EXERCISE: Report each line of the data that has "right" somewhere in it.

Source data
BEGIN

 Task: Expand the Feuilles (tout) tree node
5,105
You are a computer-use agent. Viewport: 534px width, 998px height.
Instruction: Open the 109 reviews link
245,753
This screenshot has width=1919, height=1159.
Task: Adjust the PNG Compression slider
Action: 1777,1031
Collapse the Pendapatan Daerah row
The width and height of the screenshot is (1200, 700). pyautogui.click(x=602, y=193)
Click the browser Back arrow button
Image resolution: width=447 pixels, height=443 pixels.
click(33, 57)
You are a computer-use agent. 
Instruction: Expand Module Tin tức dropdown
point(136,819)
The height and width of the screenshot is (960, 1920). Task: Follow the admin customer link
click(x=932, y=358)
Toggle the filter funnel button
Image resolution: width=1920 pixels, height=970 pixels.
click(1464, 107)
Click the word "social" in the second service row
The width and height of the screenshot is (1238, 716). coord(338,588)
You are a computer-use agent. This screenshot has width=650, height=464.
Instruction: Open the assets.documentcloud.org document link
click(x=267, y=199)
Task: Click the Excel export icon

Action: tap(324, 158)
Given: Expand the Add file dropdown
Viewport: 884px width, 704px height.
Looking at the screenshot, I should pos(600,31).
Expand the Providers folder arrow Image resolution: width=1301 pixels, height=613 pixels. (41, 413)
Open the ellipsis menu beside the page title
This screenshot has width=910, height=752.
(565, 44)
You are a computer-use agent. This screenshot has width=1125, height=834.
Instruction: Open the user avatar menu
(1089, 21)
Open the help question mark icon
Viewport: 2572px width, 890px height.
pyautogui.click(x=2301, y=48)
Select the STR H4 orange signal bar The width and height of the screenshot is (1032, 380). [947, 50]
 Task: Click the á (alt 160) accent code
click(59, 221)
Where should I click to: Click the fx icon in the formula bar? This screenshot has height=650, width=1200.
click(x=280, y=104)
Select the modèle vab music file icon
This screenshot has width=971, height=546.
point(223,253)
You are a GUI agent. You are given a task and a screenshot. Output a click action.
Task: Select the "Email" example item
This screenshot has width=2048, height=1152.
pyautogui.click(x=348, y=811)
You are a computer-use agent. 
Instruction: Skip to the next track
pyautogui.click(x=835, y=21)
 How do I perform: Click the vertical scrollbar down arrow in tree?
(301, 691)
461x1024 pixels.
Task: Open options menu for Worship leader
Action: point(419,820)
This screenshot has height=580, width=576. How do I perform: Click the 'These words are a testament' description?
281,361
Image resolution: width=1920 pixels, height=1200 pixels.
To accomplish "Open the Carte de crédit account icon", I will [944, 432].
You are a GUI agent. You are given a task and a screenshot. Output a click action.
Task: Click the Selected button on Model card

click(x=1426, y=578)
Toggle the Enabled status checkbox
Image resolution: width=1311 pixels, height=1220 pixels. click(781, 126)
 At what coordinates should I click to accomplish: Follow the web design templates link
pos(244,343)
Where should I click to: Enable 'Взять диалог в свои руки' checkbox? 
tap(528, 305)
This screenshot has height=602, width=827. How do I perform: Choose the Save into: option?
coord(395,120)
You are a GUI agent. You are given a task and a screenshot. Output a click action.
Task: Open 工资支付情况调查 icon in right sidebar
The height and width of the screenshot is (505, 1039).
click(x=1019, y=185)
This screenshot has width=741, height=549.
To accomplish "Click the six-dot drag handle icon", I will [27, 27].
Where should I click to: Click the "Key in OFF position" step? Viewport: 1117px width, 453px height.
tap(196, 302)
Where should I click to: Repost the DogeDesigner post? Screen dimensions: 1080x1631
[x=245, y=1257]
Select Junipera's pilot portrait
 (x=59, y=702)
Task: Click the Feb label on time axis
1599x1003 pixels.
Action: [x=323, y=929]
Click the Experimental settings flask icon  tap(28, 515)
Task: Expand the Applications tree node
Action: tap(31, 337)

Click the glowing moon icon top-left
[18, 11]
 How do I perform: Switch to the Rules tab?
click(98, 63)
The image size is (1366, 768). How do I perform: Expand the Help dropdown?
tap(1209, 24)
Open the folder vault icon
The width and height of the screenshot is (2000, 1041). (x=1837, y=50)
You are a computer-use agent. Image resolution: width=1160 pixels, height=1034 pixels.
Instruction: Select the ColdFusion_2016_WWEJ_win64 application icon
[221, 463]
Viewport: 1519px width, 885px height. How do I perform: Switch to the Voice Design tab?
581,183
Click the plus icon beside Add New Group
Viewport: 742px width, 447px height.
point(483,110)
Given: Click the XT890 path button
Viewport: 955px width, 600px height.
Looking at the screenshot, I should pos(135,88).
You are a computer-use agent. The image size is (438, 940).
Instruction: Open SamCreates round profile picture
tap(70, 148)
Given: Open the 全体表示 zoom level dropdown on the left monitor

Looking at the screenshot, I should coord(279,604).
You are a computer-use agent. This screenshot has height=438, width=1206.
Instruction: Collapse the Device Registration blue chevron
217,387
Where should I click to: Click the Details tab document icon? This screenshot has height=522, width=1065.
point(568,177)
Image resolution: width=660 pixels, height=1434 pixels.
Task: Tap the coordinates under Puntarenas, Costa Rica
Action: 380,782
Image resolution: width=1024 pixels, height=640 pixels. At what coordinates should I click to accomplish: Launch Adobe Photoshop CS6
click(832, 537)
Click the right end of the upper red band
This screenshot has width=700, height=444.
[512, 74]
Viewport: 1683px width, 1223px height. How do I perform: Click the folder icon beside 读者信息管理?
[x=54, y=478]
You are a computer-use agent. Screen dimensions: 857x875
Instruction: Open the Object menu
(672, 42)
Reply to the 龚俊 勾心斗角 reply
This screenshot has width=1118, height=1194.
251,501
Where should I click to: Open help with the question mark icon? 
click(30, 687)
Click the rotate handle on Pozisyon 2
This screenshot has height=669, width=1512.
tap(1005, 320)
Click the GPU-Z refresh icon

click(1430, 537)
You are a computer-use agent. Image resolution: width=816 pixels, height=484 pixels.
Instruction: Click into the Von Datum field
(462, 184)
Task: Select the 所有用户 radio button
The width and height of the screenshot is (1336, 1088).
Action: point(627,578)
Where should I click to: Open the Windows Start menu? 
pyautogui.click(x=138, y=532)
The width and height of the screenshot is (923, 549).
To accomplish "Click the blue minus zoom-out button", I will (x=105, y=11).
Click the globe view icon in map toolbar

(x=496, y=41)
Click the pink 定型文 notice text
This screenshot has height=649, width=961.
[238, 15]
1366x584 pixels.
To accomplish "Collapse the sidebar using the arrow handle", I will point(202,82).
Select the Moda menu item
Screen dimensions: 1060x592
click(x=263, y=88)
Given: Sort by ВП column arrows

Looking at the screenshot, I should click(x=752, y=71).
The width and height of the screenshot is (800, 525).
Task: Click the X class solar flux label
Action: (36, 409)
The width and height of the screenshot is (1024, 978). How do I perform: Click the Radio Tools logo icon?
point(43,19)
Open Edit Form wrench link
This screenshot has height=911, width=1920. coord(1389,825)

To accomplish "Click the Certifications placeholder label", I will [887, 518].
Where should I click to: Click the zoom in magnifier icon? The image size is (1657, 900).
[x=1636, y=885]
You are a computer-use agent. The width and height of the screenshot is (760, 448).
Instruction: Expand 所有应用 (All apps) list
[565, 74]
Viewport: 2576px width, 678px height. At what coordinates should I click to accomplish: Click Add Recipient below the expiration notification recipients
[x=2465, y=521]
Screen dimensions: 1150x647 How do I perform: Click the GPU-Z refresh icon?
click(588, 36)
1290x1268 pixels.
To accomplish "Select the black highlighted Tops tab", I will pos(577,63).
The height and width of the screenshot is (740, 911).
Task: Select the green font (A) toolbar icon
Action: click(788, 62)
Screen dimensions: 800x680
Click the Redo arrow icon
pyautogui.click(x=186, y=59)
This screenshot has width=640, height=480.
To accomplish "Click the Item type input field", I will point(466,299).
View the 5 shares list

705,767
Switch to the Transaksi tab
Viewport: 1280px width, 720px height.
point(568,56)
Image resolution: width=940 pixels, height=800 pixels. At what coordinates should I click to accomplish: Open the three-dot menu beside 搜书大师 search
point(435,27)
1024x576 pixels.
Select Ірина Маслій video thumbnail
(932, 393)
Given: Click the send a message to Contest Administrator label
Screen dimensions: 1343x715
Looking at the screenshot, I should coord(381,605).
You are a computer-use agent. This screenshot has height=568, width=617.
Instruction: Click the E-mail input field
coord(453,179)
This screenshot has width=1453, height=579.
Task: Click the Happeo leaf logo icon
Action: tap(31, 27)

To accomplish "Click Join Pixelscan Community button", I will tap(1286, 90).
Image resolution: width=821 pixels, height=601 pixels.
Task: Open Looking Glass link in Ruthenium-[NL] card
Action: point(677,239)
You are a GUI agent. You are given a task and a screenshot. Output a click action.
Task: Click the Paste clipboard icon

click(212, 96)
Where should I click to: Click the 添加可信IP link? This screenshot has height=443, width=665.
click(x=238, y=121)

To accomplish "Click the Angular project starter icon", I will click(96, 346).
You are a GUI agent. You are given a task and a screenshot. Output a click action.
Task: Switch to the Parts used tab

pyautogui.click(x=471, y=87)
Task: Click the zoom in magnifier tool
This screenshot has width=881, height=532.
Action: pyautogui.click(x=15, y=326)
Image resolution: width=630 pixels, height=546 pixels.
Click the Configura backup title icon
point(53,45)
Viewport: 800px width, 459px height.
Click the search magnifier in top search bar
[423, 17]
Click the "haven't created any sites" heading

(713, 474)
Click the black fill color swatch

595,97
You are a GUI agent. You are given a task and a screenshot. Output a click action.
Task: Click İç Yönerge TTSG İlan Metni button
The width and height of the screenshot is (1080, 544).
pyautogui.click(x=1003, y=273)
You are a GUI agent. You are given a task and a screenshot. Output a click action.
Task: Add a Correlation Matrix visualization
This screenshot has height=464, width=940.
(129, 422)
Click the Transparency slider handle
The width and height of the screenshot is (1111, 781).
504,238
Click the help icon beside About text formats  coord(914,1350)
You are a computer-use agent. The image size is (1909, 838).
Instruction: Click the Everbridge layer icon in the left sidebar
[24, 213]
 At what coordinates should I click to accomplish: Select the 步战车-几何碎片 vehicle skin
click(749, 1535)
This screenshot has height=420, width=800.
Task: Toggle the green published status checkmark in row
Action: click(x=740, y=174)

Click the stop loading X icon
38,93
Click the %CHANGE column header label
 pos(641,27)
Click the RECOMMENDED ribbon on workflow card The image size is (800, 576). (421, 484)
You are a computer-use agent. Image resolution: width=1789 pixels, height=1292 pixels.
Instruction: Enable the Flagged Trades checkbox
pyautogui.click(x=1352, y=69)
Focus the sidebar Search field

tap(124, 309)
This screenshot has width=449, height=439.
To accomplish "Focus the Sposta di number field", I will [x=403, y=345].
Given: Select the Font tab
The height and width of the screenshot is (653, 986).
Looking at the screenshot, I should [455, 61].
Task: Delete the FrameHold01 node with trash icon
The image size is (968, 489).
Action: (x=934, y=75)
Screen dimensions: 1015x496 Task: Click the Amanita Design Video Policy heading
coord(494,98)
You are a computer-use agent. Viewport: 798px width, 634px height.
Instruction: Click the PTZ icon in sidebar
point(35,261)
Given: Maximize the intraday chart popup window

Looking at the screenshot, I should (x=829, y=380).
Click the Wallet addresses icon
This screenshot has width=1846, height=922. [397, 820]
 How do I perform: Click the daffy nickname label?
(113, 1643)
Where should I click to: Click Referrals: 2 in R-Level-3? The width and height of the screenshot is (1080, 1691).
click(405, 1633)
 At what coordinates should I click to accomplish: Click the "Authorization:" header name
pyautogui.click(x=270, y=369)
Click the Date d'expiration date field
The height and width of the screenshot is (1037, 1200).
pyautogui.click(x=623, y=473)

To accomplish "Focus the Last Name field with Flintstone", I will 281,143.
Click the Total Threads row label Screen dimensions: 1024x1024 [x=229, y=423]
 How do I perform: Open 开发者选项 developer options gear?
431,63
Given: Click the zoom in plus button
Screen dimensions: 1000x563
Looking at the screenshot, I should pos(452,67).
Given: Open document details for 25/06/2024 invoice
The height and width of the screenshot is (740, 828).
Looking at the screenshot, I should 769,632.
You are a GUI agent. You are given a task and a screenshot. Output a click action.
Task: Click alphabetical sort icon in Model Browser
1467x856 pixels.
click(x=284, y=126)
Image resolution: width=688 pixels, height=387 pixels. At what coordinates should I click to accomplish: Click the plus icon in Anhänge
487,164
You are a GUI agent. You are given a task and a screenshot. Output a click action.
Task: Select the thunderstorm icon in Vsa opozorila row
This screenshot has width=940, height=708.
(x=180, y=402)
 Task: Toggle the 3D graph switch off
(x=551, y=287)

END

ANSWER TO THIS EXERCISE:
Task: Open 工资支付情况调查 icon in right sidebar
Click the right end of the upper red band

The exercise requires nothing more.